PROMPT :: Name every distinct user who posted in the forum thread below about renting tandem bikes near Acadia. List each name only once.

EXTRACT ::
▼
# Acadia Tandems



## Connecticut (Feb 27, 2010)

OK, so my wife and I are going to Acadia and I hear their carriage trails are open to biking and they sound super-low technical.... so I was thinking it would be way cool to rent a tandem mountain bike and cruise the trails.

Does anyone know of a place to rent tandems close to there?


----------



## Jisch (Feb 27, 2010)

I don't know that area well from a bike shop perspective, but I've never seen a place that rents mountain bike tandems. You might want to check over at NEMBA, there are a few people there from RI (Bdee)and may have more info. 

John


----------



## Johnskiismore (Feb 28, 2010)

Those carriage trails are fun, we did them last summer.  Sorry that I do not have any info on local bike rentals.


----------



## wa-loaf (Feb 28, 2010)

There are a couple shops in Bar Harbor that rent bikes. I'm sure they have a few tandems. Don't recall their names, but I'm sure something will turn up with a little googling.

Carriage trails are basically well packed gravel roads. Easy for biking. Stop at Jordan Pond for tea and popovers.


----------



## Jisch (Mar 1, 2010)

Just realized you meant Acadia (in ME) and not Arcadia (in RI). Sorry about that.


----------



## BackLoafRiver (Mar 1, 2010)

The carriage trails are fantastic and pretty low tech.  There are some side things you can do if you want technical riding.  There are a couple pretty big hills but nothing gross.

Bar Harbor Bike Rentals http://www.barharborbike.com/equipment_rental.html rents tandems.  I think there is another shop but I can't remember the name. Bar Harbor Bikes also rents full suspension stuff if you want to do some solo stuff later.

Btw...a great ride is starting at the Jordan Pond House and doing the trail that starts across the road, looping, and coming back for tea and popovers.  Did this with my GF last summer and she loved it. Just beware horses and all that comes with it  :wink:


----------



## WakeboardMom (Mar 3, 2010)

Now that I've read this thread, I'm laughing at myself.  I read the title and thought, "Oh, yeah, I remember renting a tandem in Bar Harbor to ride on the carriage paths in Acadia."  It was one of those that a parent and a child ride together...my daughter was 4.  : - )  Not really what you're looking for.


----------
▲
LISTED RECORDS ::
▼
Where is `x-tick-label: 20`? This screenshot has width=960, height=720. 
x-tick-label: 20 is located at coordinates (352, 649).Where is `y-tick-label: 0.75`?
▲
▼
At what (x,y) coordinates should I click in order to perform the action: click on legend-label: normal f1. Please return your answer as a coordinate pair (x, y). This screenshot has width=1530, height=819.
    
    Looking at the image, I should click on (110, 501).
▲
RESPONSE TO THIS TASK :: Connecticut, Jisch, Johnskiismore, wa-loaf, BackLoafRiver, WakeboardMom